_Entries supplied_
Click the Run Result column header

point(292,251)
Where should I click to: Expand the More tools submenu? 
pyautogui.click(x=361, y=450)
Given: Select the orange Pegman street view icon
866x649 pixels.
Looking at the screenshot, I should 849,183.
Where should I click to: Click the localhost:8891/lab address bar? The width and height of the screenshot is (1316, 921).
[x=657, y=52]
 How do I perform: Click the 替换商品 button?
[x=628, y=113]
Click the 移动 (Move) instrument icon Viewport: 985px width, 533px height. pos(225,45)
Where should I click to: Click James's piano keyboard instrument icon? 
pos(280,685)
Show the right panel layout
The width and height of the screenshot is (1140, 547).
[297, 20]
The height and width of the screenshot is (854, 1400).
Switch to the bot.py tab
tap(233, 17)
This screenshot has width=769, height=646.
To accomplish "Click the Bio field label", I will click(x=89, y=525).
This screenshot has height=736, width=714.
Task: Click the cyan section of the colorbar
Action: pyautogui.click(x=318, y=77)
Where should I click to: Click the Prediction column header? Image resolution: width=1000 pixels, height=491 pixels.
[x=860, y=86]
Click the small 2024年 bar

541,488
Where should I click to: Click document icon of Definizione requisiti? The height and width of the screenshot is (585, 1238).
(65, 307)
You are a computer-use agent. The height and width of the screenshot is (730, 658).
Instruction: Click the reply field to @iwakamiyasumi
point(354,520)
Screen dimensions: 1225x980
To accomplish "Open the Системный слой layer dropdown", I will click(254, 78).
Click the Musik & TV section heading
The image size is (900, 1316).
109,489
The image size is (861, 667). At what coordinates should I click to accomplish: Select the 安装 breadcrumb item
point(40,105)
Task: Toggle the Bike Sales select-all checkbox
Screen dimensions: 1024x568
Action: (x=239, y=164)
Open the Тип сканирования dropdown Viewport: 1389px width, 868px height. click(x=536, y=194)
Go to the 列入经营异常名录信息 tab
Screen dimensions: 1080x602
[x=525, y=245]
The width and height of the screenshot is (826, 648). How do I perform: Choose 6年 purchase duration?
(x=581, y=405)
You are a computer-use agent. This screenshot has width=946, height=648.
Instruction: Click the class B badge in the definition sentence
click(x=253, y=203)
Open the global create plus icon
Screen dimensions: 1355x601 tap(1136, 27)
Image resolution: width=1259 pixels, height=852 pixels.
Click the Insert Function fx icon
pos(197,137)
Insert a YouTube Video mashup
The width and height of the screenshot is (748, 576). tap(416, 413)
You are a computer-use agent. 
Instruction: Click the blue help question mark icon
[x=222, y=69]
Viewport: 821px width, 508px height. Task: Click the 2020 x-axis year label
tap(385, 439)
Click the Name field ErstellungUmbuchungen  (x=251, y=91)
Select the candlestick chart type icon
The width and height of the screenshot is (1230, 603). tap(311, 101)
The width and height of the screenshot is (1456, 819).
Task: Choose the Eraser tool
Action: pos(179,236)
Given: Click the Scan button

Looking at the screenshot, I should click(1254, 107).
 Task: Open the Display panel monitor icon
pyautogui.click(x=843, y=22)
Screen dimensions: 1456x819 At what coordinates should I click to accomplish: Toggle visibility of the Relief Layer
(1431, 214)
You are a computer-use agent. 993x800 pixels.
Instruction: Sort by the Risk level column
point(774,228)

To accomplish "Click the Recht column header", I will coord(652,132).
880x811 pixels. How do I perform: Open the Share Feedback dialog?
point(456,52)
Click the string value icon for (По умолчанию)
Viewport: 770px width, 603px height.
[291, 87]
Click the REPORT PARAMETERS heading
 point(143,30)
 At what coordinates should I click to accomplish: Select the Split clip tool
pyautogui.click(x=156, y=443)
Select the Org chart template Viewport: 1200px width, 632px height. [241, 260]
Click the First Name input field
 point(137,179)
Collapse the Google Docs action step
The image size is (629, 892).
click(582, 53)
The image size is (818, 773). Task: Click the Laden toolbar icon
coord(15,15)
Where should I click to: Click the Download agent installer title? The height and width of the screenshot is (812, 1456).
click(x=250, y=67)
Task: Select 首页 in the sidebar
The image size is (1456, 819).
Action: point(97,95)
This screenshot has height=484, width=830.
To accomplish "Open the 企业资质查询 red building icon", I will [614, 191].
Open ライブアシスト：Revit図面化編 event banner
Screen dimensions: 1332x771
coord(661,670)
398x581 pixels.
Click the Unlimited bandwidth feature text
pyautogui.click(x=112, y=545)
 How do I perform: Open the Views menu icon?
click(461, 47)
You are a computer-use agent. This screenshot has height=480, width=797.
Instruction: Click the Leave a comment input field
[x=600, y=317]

_What is expected_
Count the lines of the records above that contain the string "column" and reply with that number alone.

_Result_
4